Once this has spun up the instance there are a couple more steps to get an accesible instance:
- Add a database user through the Database Access menu on the left
- Enable all public IP traffic through the Network Access menu on the left
We also need to clone the production elastic search instance.
- Go to https://cloud.elastic.co/deployments (login details in 1Password)
- Click 'Create deployment'
- Fill-in the following options:
- Name: Ticket name (e.g. OO-182 Upgrade Elasticsearch)
- Cloud platform: Leave as AWS
- Region: EU (Ireland)
- Version: Same as production (hopefully the default)
- Tick the box 'Select a deployment to restore from its latest snapshot' and choose 'Production' from the dropdown that appears
- 'Optimize your deployment': Leave as the default
- Click 'Customize deployment' to set the instance sizes etc
- Reduce 'Fault tolerance' to '1 node'
- Select 2GB of ram per node
- Disable 'APM'
- Finally, click 'Create deployment' and wait for it to start up.
::::
• **Task requirements**:
a: In the deployment notes, how much RAM should be selected per node?
b: Update the deployment notes from the words "Once this has" through the words "(hopefully the default)", replacing "EU (Ireland)" with "US East (N. Virginia)".

• **Collected material**:
::::
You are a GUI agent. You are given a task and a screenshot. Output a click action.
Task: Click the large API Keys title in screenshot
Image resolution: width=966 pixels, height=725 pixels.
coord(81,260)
::::
• **In response**:
a: 2GB of RAM per node.

b:
Once this has spun up the instance there are a couple more steps to get an accesible instance:
- Add a database user through the Database Access menu on the left
- Enable all public IP traffic through the Network Access menu on the left
We also need to clone the production elastic search instance.
- Go to https://cloud.elastic.co/deployments (login details in 1Password)
- Click 'Create deployment'
- Fill-in the following options:
- Name: Ticket name (e.g. OO-182 Upgrade Elasticsearch)
- Cloud platform: Leave as AWS
- Region: US East (N. Virginia)
- Version: Same as production (hopefully the default)